I guess it’s an indication of how much I need to work on.
I know I could have been better. Much better. I could have taken care of myself more. There were times I could have been more honest, where I could have communicated more. I could have spoken up more, I could have taken myself less seriously. I could have stepped out of my comfort zone more. There’s comfort in knowing I’ve become a better doctor, but I question whether all of this has made me a better person.
And at this very moment, looking back through everything I’ve experienced, more than anything, I’m grateful that I’ve made it through. It wasn’t supposed to be easy. I just never imagined it would be so hard.

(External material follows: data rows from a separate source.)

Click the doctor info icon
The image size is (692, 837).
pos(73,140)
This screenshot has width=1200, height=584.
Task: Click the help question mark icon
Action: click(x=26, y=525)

Have I enjoyed F1? No. There’s no circling around the answer, I haven’t. I’m glad I’ll soon be able to close the door on those experiences and move on. And part of me wonders whether F2 will change the way I think about medicine. Will being a more senior member of the team shift my views so drastically that I finally realise that medicine is everything I wanted? I doubt it. I think my placements in F2 are more in line with what I want to do. But again, I doubt that will make a huge difference to the way I feel. I think the fundamental issues I have won’t change with a different placement or being at a different stage in my career. Being a junior doctor now feels like it’s tougher than it’s ever been what with how much strain our health service is currently under.
But I think that there is another side to this issue. Me. Medicine isn’t serving me the way I would have hoped. And it comes across in what I write. I would have liked this blog to show a lighter side of medicine, but I’ve tried to honestly depict how I’ve felt in my experiences. There are parts I enjoy but there’s so much that I don’t and it’s this realisation that makes me think that I’ve made the wrong choice.
Medicine was always the career I thought of the most, even though I wasn’t entirely sure what I wanted to do. Out of everything else, it was the one thing I could see myself doing. I’m happy I’ve been able to experience this journey and make a better judgement on what it is I want in a career.
Heading into F2, I pray that I can take all the lessons I’ve learnt and make this year better. I want to focus more on my physical and mental health, my hobbies and a career out of medicine. I think F2 should give me a more definitive answer about whether medicine is for me. Either way, I’m ready to make some changes.